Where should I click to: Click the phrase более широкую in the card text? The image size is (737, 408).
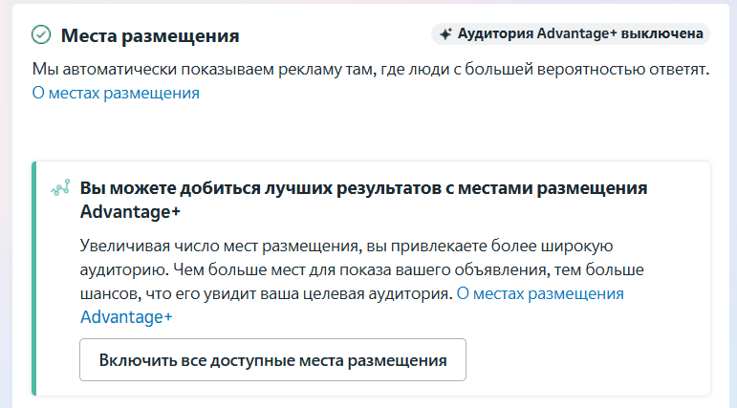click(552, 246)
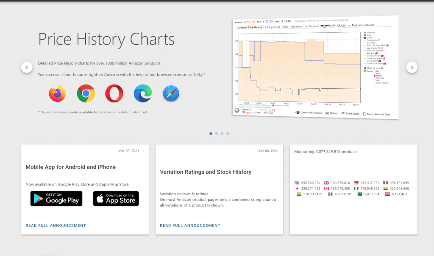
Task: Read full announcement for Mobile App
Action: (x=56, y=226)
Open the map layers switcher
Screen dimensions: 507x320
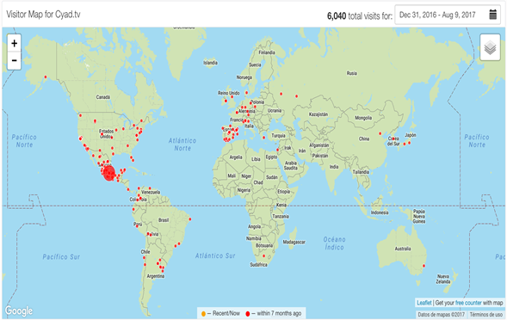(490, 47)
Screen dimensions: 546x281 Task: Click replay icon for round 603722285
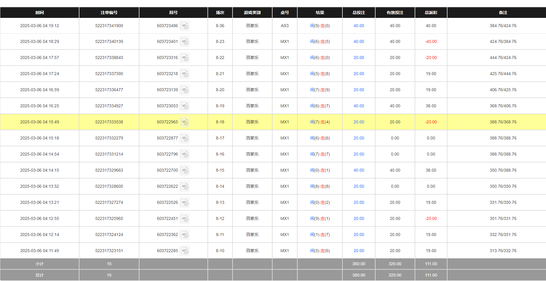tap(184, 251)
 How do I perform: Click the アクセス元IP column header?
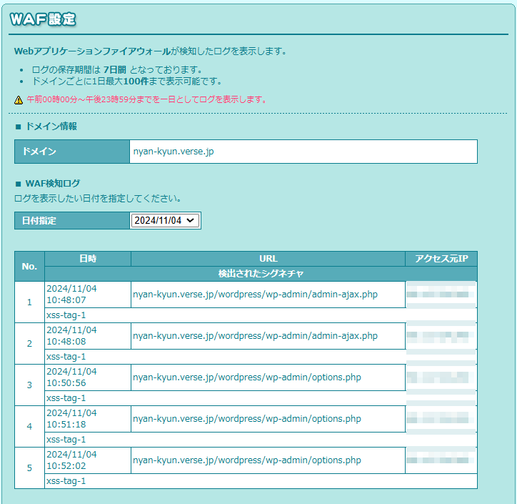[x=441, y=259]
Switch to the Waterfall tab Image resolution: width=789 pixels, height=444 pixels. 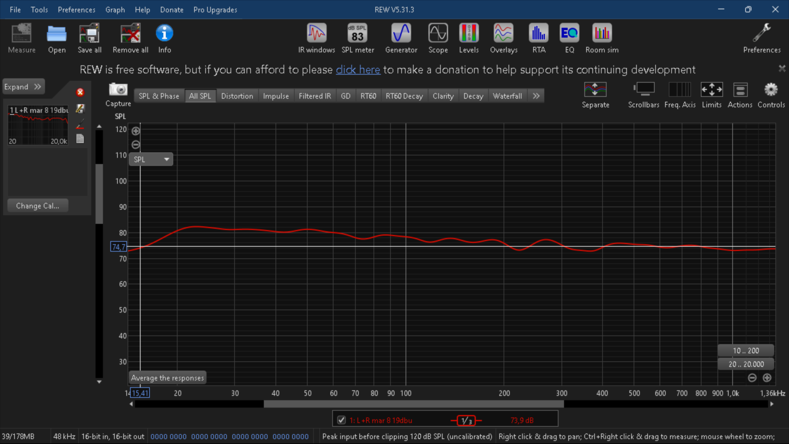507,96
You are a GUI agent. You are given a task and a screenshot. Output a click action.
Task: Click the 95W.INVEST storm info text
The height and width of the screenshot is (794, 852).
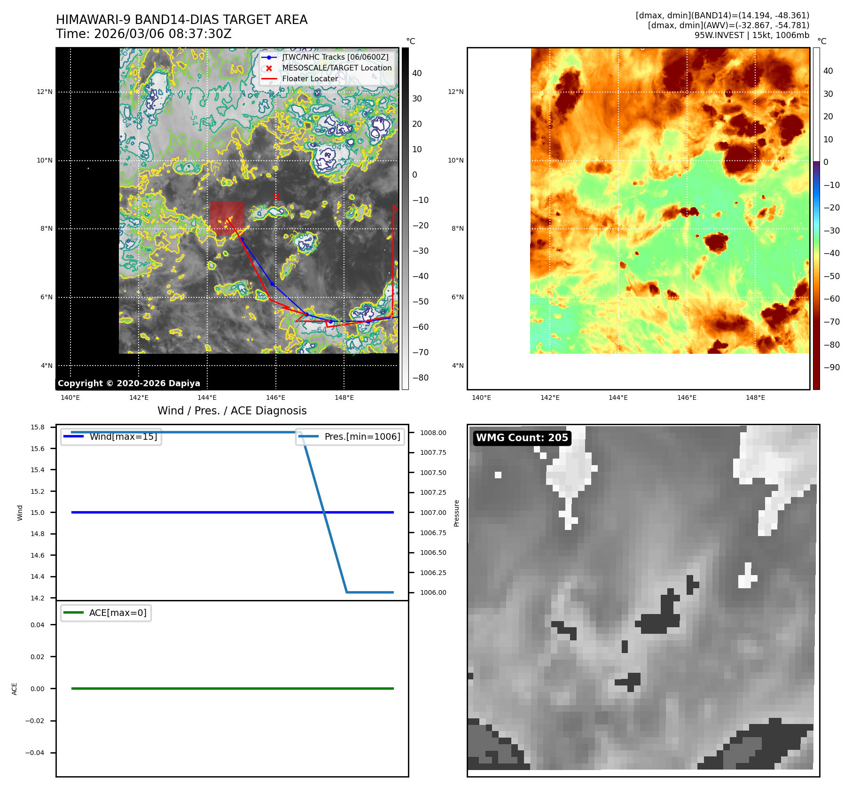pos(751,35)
...
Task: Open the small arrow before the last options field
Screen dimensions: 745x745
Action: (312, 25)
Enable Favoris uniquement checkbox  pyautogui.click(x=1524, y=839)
* * *
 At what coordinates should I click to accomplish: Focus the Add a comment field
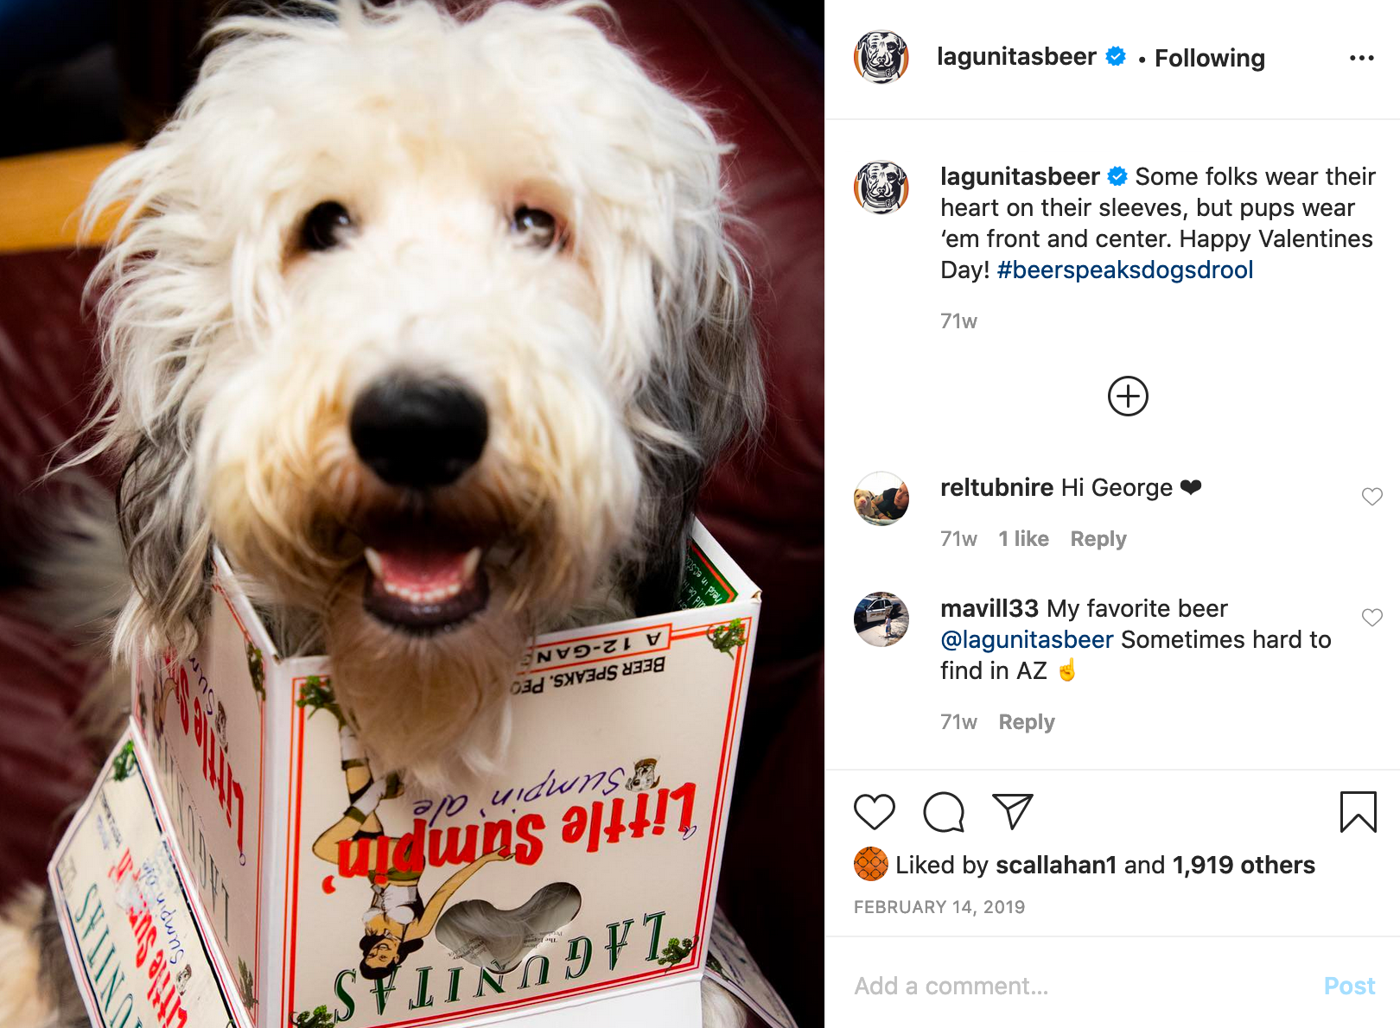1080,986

[What the exercise asks] Reproduce the entry lines between the one containing "You are a GUI" and the one containing "pos(751,35)", inclusive, as a Markdown table with a Row column for the row number and a Line column for the text, skipping any blank lines. Leave the pictures out of the table.

[Written answer]
| Row | Line |
|---|---|
| 1 | You are a GUI agent. You are given a task and a screenshot. Output a click action. |
| 2 | Task: Click the 95W.INVEST storm info text |
| 3 | The height and width of the screenshot is (794, 852). |
| 4 | pos(751,35) |